**PROBLEM DETAILS:**
Reproduce the entries below character for character.

**SOURCE DATA:**
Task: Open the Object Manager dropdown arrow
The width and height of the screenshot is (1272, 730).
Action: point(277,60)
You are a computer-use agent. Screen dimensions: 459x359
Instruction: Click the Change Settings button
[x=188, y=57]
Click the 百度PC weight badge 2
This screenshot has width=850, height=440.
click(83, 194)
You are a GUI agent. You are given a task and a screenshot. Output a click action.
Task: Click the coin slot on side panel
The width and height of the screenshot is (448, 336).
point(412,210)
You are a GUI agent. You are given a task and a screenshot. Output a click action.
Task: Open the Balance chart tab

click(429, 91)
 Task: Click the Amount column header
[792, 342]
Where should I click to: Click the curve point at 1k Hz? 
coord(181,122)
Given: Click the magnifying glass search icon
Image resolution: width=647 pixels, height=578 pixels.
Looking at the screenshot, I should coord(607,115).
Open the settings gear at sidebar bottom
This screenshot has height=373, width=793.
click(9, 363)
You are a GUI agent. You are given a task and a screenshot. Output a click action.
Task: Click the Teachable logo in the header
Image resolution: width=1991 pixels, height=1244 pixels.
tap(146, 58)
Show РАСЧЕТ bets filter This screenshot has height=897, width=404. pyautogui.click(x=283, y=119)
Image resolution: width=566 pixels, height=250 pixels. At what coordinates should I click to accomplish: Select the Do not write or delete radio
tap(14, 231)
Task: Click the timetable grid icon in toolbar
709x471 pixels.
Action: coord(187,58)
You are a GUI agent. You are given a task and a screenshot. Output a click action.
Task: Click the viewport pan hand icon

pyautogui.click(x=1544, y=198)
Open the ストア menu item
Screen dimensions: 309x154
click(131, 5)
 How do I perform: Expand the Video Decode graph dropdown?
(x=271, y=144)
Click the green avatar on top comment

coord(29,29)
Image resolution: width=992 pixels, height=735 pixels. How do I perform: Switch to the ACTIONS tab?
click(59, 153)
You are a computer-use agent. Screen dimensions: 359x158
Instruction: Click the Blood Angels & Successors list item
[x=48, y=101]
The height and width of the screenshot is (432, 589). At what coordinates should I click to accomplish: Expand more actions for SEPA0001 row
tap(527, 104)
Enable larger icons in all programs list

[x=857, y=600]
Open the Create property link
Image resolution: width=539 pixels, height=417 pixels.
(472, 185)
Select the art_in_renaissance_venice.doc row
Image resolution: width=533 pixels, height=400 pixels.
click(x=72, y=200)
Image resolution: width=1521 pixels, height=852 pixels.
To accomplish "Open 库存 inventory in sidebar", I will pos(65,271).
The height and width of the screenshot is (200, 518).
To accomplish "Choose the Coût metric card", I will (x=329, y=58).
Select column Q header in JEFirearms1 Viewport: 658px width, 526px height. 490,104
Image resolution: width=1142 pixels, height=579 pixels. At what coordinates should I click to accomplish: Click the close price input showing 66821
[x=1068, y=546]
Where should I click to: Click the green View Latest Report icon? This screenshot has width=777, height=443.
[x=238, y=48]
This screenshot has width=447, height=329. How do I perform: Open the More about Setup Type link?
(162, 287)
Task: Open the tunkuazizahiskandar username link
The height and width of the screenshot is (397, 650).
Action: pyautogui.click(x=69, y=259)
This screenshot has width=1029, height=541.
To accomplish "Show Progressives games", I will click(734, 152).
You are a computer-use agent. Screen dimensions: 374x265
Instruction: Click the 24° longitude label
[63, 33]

**SOLUTION FOR THIS EXERCISE:**
Task: Open the Object Manager dropdown arrow
The width and height of the screenshot is (1272, 730).
Action: point(277,60)
You are a computer-use agent. Screen dimensions: 459x359
Instruction: Click the Change Settings button
[x=188, y=57]
Click the 百度PC weight badge 2
This screenshot has width=850, height=440.
click(83, 194)
You are a GUI agent. You are given a task and a screenshot. Output a click action.
Task: Click the coin slot on side panel
The width and height of the screenshot is (448, 336).
point(412,210)
You are a GUI agent. You are given a task and a screenshot. Output a click action.
Task: Open the Balance chart tab

click(429, 91)
 Task: Click the Amount column header
[792, 342]
Where should I click to: Click the curve point at 1k Hz? 
coord(181,122)
Given: Click the magnifying glass search icon
Image resolution: width=647 pixels, height=578 pixels.
Looking at the screenshot, I should coord(607,115).
Open the settings gear at sidebar bottom
This screenshot has height=373, width=793.
click(9, 363)
You are a GUI agent. You are given a task and a screenshot. Output a click action.
Task: Click the Teachable logo in the header
Image resolution: width=1991 pixels, height=1244 pixels.
tap(146, 58)
Show РАСЧЕТ bets filter This screenshot has height=897, width=404. pyautogui.click(x=283, y=119)
Image resolution: width=566 pixels, height=250 pixels. At what coordinates should I click to accomplish: Select the Do not write or delete radio
tap(14, 231)
Task: Click the timetable grid icon in toolbar
709x471 pixels.
Action: coord(187,58)
You are a GUI agent. You are given a task and a screenshot. Output a click action.
Task: Click the viewport pan hand icon

pyautogui.click(x=1544, y=198)
Open the ストア menu item
Screen dimensions: 309x154
click(131, 5)
 How do I perform: Expand the Video Decode graph dropdown?
(x=271, y=144)
Click the green avatar on top comment

coord(29,29)
Image resolution: width=992 pixels, height=735 pixels. How do I perform: Switch to the ACTIONS tab?
click(59, 153)
You are a computer-use agent. Screen dimensions: 359x158
Instruction: Click the Blood Angels & Successors list item
[x=48, y=101]
The height and width of the screenshot is (432, 589). At what coordinates should I click to accomplish: Expand more actions for SEPA0001 row
tap(527, 104)
Enable larger icons in all programs list

[x=857, y=600]
Open the Create property link
Image resolution: width=539 pixels, height=417 pixels.
(472, 185)
Select the art_in_renaissance_venice.doc row
Image resolution: width=533 pixels, height=400 pixels.
click(x=72, y=200)
Image resolution: width=1521 pixels, height=852 pixels.
To accomplish "Open 库存 inventory in sidebar", I will pos(65,271).
The height and width of the screenshot is (200, 518).
To accomplish "Choose the Coût metric card", I will (x=329, y=58).
Select column Q header in JEFirearms1 Viewport: 658px width, 526px height. 490,104
Image resolution: width=1142 pixels, height=579 pixels. At what coordinates should I click to accomplish: Click the close price input showing 66821
[x=1068, y=546]
Where should I click to: Click the green View Latest Report icon? This screenshot has width=777, height=443.
[x=238, y=48]
This screenshot has width=447, height=329. How do I perform: Open the More about Setup Type link?
(162, 287)
Task: Open the tunkuazizahiskandar username link
The height and width of the screenshot is (397, 650).
Action: pyautogui.click(x=69, y=259)
This screenshot has width=1029, height=541.
To accomplish "Show Progressives games", I will click(734, 152).
You are a computer-use agent. Screen dimensions: 374x265
Instruction: Click the 24° longitude label
[63, 33]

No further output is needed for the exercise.